Automate Indeed Company Info Extraction with Bright Data & Gemini AI

Boost your recruitment intelligence with automated extraction and summarization of Indeed company data using Bright Data and Google Gemini AI. This workflow streamlines data scraping, AI analysis, and webhook notifications to save hours of manual research.
httpRequest
lmChatGoogleGemini
agent
+7
Learn how to Build this Workflow with AI:
Workflow Identifier: 2189
NODES in Use: ManualTrigger, Set, HTTP Request, Markdown, Sticky Note, Google Gemini Chat Model, Google Gemini Chat Model For Summarization, LangChain Markdown to Textual Data Extractor, LangChain Agent, LangChain Tool HTTP Request

Press CTRL+F5 if the workflow didn't load.

Visit through Desktop for Best experience

Opening Problem Statement

Meet Lisa, a busy HR manager at a mid-sized tech company. She spends hours every week manually searching Indeed for company insights—details like reputation, employee reviews, and hiring trends—to better understand potential employers or partners. This manual process is repetitive, error-prone, and time-consuming, taking away valuable hours Lisa could spend recruiting top talent. Moreover, handling multiple company queries creates data chaos and inconsistent summaries, making it hard to share clear insights with her team.

This is exactly the kind of challenge our unique n8n workflow tackles: automating the extraction and summarization of company information from Indeed using advanced data scraping through Bright Data’s Web Unlocker, combined with powerful AI-driven summarization via Google Gemini. Instead of manually surfing thousands of company pages and piecing together notes, Lisa can simply run this workflow to get neat, actionable company summaries delivered instantly to a webhook or internal dashboard.

What This Automation Does

When Lisa triggers the workflow, here’s what happens:

  • Sets the company search query for Indeed (e.g., Starbucks).
  • Uses Bright Data’s Web Unlocker API to bypass scraping blocks and retrieve raw markdown data from Indeed’s company page.
  • Extracts and converts the scraped markdown into clean textual data via a custom LangChain markdown-to-text node.
  • Summarizes the extracted information using Google Gemini’s advanced AI summarization model for concise insights.
  • Triggers an AI Expert Agent specialized in Indeed to format results perfectly and push them to an external webhook for notifications or further integrations.
  • Converts markdown to HTML for readable reports and sends notifications of both summary and full data as HTML via webhook.

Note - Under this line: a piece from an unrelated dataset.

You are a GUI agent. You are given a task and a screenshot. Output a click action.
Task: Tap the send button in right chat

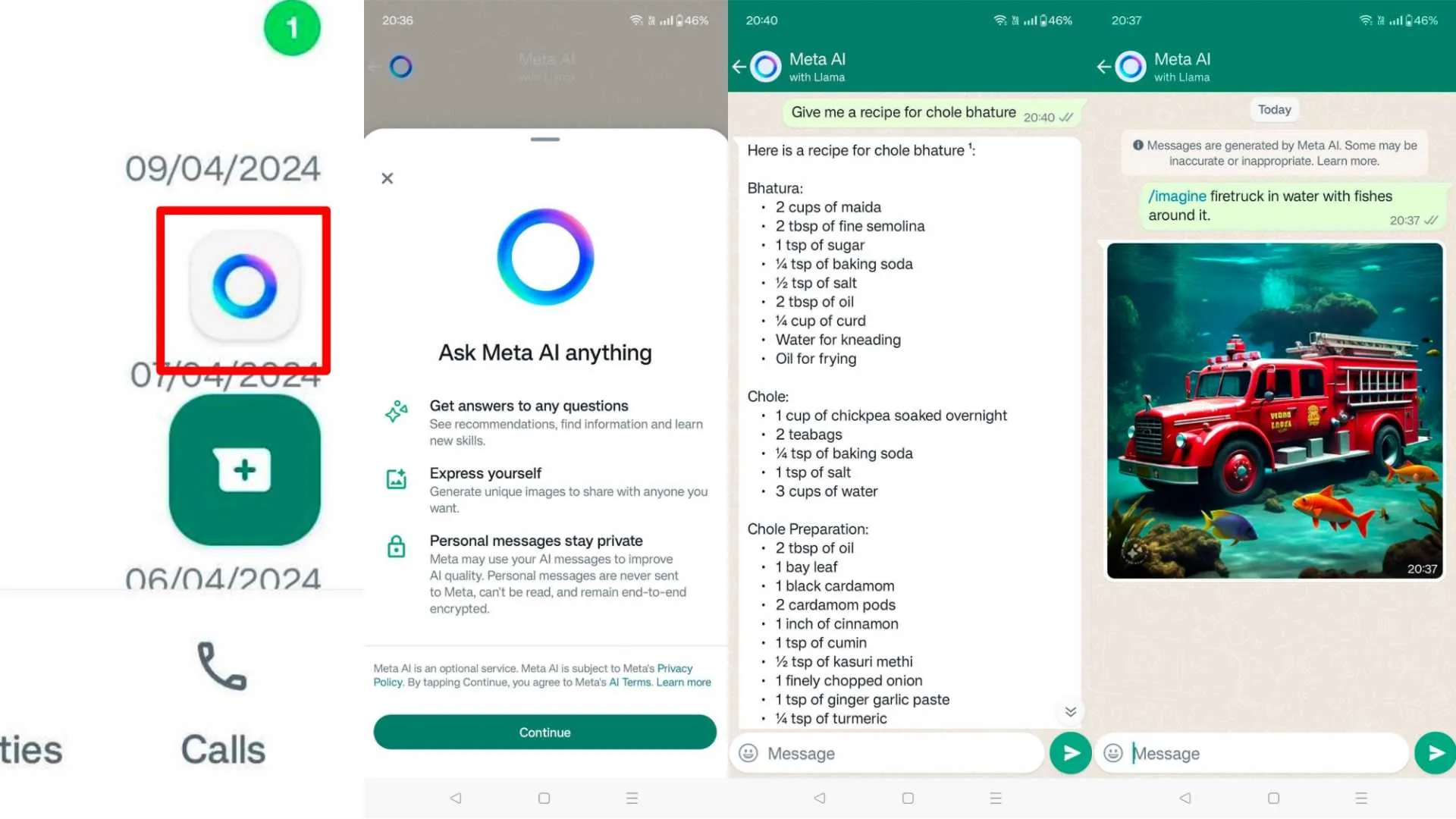point(1436,753)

This automation saves Lisa at least 3-4 hours per company query, eliminates data inconsistencies, and ensures professional, AI-tailored company profiles ready for decision-making.

Prerequisites ⚙️

  • n8n account (cloud or self-hosted; for self-hosting options, see Hostinger guide)
  • Bright Data Web Unlocker API account (for Indeed scraping)
  • Google Gemini (PaLM) API credentials for advanced AI summarization and chat model usage
  • Webhook URL service (like https://webhook.site) to receive notifications

Step-by-Step Guide to Build the Workflow ✏️

1. Add Manual Trigger Node

Navigate to Nodes > Triggers > Manual Trigger and add it as the workflow entry point. This lets you trigger the workflow on demand.
Expected: A simple button to manually test the workflow.

2. Set Indeed Search Query

Add a Set node to define your search parameters. Under “Assignments,” create two string fields:
search_query: The company name, e.g., “Starbucks”
zone: Your Bright Data zone like “web_unlocker1”
Expected: This sets dynamic query data usable by later nodes.
Common mistake: Forgetting to use exactly the zone string matching your Bright Data setup, causing request failures.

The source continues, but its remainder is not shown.